Pattern of anomalies in congenital Zika syndrome (November 2016)

The clinical spectrum of congenital Zika syndrome (CZS) is evolving as more cases are described. A comprehensive review of the available published data identified five unique features of CZS that are rarely seen with other congenital infections: (1) severe microcephaly with partially collapsed skull, (2) thin cerebral cortices with subcortical calcifications, (3) macular scarring and focal pigmentary retinal mottling, (4) congenital contractures (arthrogryposis), and (5) marked early hypertonia [34]. Recognition of this distinctive phenotype can help clinicians identify infants with CZS and ensure appropriate etiologic evaluation and comprehensive clinical investigation. (See "Congenital Zika virus infection: Clinical features, evaluation, and management of the neonate", section on 'Clinical findings'.)

PULMONOLOGY

Guidelines for the diagnosis of primary ciliary dyskinesia (February 2017)

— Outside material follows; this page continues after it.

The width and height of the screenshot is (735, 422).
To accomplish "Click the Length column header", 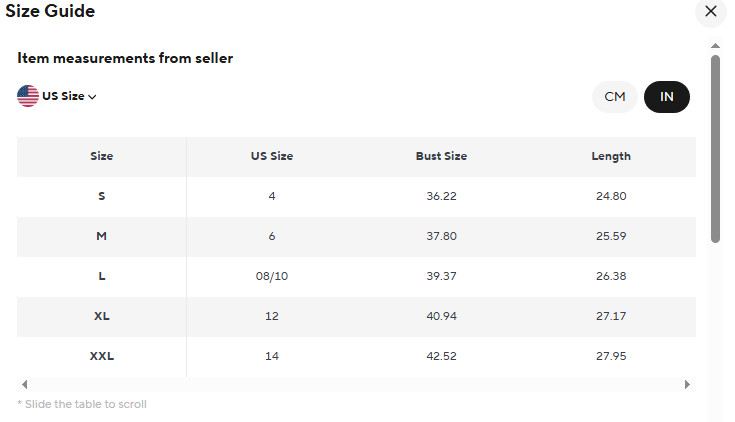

Primary ciliary dyskinesia (PCD, also called the immotile cilia syndrome) is an inherited disease that presents, often in childhood, with recurrent respiratory infections and chronic rhinosinusitis. The European Respiratory Society has published new guidelines for the diagnosis of PCD [67]. For patients with clinical features suggestive of PCD, a combination of tests is usually needed to confirm or exclude the diagnosis, given that there is no “gold standard.” The most commonly used tests are nasal nitric oxide, high-speed videomicroscopy analysis, and transmission electron microscopy. Genotyping may be useful in a small number of selected patients. (See "Primary ciliary dyskinesia (immotile-cilia syndrome)", section on 'Diagnostic evaluation'.)